The actor network takes the current state $s_t$ as input and outputs a probability distribution over the possible actions $a_t$. The network is trained using the actor loss function, which encourages the network to select actions that have a high advantage while also penalizing actions that deviate too much from the old policy. The loss function is defined as follows:

$$ L^{actor}(\theta) = \mathbb{E}_{t} \left[ \min\left(r_t(\theta) \hat{A}_t, \text{clip}\left(r_t(\theta), 1-\epsilon, 1+\epsilon\right) \hat{A}_t \right) \right] $$

where $r_t(\theta) = \frac{\pi_{\theta}(a_t|s_t)}{\pi_{\theta_{old}}(a_t|s_t)}$ is the probability ratio of the new and old policies, $\hat{A}_t$ is the estimated advantage function, and $\epsilon$ is a hyperparameter that controls how much the new policy can deviate from the old policy.

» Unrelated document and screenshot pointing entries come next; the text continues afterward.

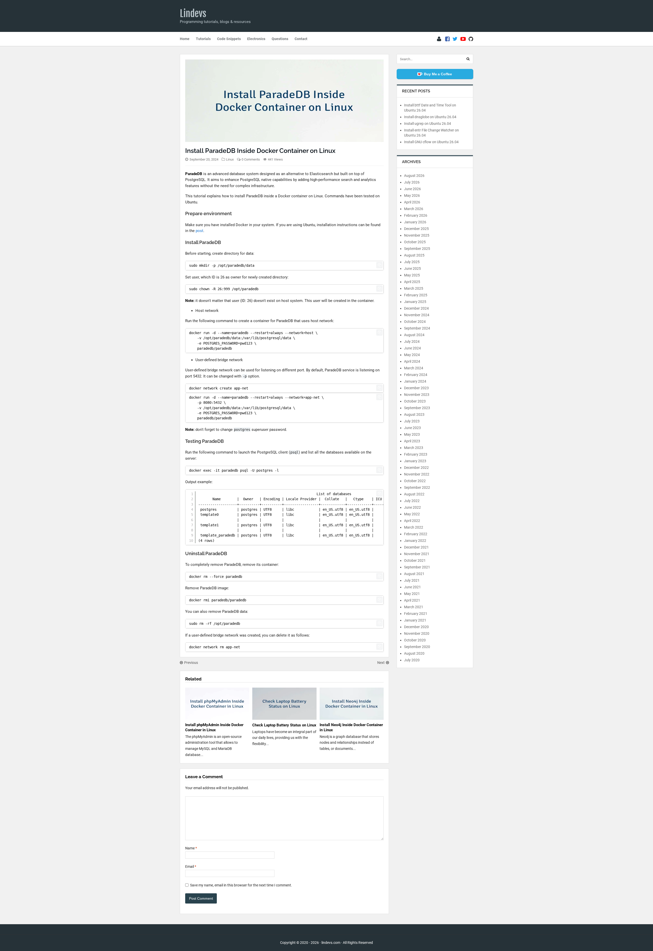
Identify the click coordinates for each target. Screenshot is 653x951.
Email (190, 866)
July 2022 (412, 501)
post (199, 230)
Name (191, 848)
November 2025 (416, 235)
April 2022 (412, 521)
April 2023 (412, 441)
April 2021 (412, 600)
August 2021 (414, 574)
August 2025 (414, 255)
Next (381, 663)
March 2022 (413, 527)
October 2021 (415, 560)
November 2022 (416, 474)
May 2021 (412, 594)
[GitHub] (471, 39)
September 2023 (417, 408)
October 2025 (415, 242)
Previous (191, 663)
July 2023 (412, 421)
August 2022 (414, 494)
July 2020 (412, 660)
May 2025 (412, 275)
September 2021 (417, 567)
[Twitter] (455, 39)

The critic network takes the current state $s_t$ as input and outputs an estimate of the value of the state $V_{\theta}(s_t)$. The network is trained using the critic loss function, which encourages the network to accurately estimate the value of the current state, given the observed rewards and the estimated values of future states. The loss function is defined as follows:

$$ L^{critic}(\theta) = \mathbb{E}{t} \left[ \left(V{\theta}(s_t) - R_t\right)^2 \right] $$

where $R_t$ is the target value for the current state, given by the sum of the observed rewards and the estimated values of future states.

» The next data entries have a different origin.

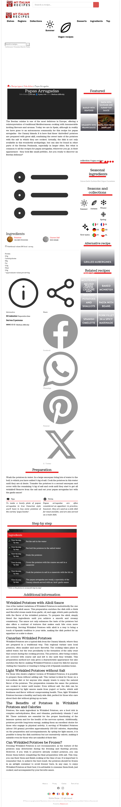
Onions (82, 181)
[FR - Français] (58, 793)
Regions (22, 21)
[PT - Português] (67, 793)
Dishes (10, 21)
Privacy (54, 783)
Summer (49, 30)
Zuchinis (94, 181)
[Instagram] (63, 788)
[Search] (28, 44)
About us (45, 783)
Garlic (88, 181)
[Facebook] (58, 788)
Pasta (28, 47)
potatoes (17, 237)
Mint (99, 181)
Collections (36, 21)
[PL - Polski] (72, 793)
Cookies (64, 783)
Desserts (82, 21)
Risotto (23, 47)
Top (108, 21)
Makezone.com (64, 804)
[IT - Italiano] (49, 793)
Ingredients (96, 21)
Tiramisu (16, 47)
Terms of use (75, 783)
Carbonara (9, 47)
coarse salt (55, 237)
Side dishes (23, 94)
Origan (103, 181)
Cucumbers (110, 181)
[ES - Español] (63, 793)
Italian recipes (19, 3)
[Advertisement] (60, 65)
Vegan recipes (65, 36)
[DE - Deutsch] (53, 793)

Action and Observation Space

The observation space is defined through the quadrotor state, which includes the position, linear velocity, angular velocity, and orientation of the drone. The action space is defined by the desired thrust in the z direction and the desired torque in the x, y, and z directions.

Reward Function

The reward function defines the problem specification as follows:

$$ \text{Reward} = \begin{cases} -5, & \text{height} < 0.02 \\ -\frac{1}{10 \cdot y_{pos}}, & \text{height} \geq 0.02 \end{cases} $$

where $y_{pos}$ is the current height of the drone. The reward function encourages the drone to maintain a certain height while also penalizing excessive movement in the y-axis.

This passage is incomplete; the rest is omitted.